Work instruction:
Which lines in the records below contain the word "Given"? Copy each one out.

Data to process:
+++

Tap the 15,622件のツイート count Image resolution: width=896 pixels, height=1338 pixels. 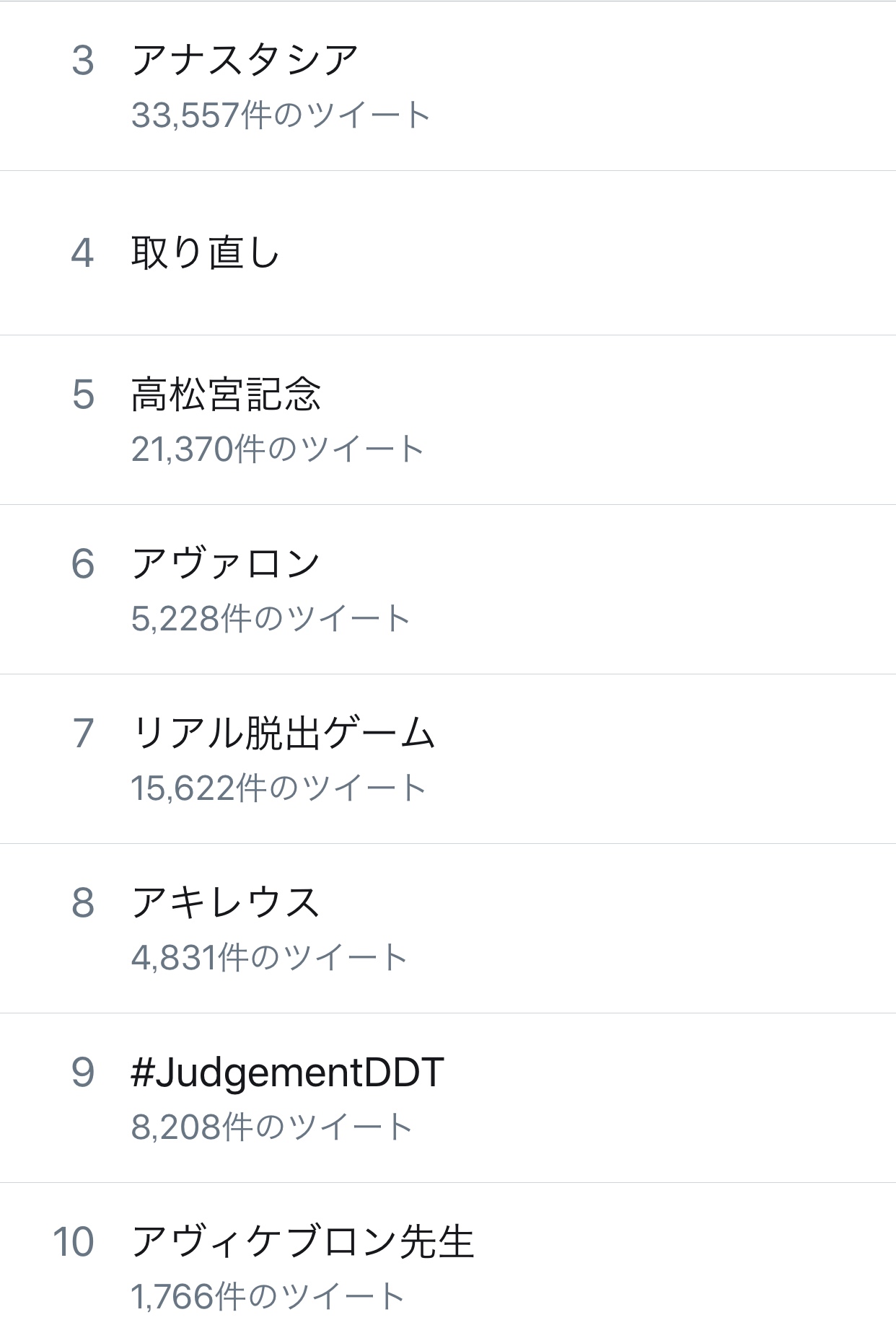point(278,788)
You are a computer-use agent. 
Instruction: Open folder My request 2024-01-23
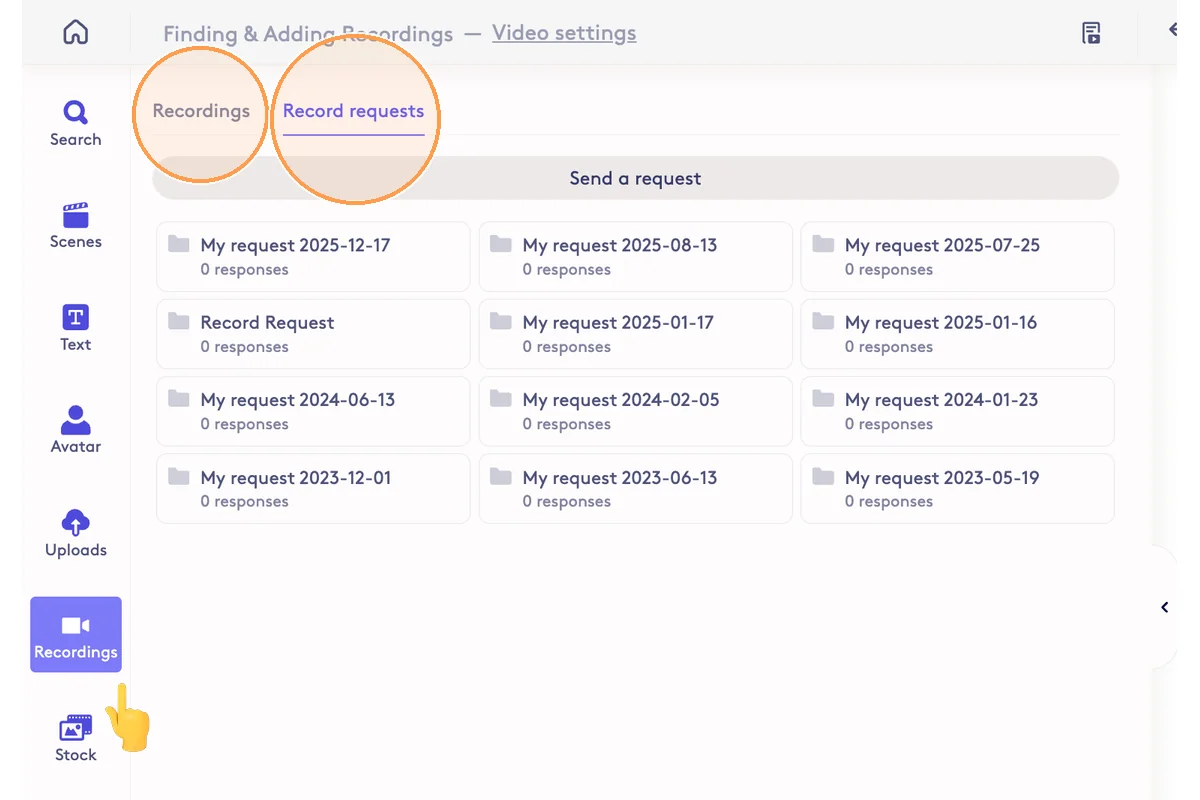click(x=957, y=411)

+++

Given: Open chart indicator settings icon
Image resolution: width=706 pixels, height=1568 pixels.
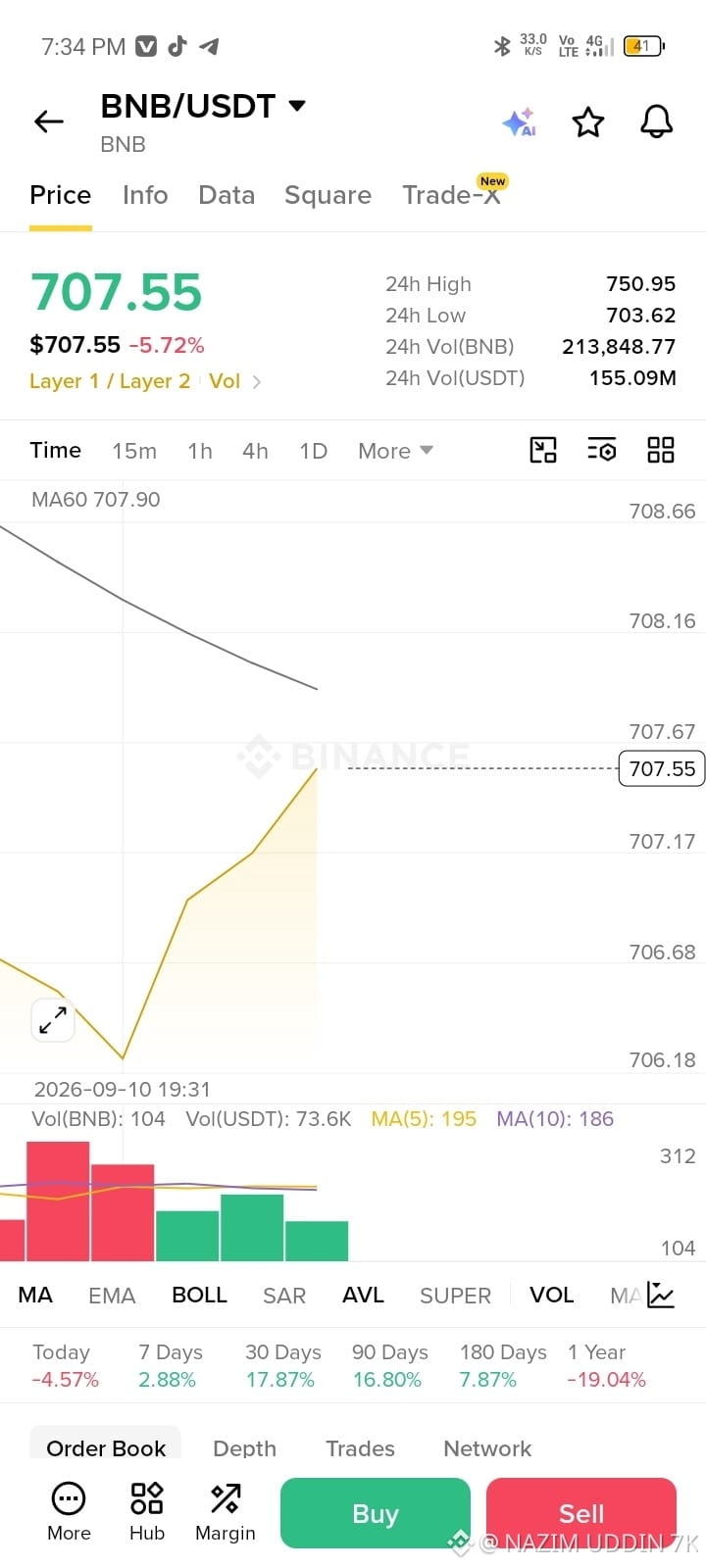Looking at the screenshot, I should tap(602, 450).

+++

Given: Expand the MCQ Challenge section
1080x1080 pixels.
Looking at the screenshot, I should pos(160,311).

+++

Completed task:
Given: Open chart indicator settings icon
Given: Expand the MCQ Challenge section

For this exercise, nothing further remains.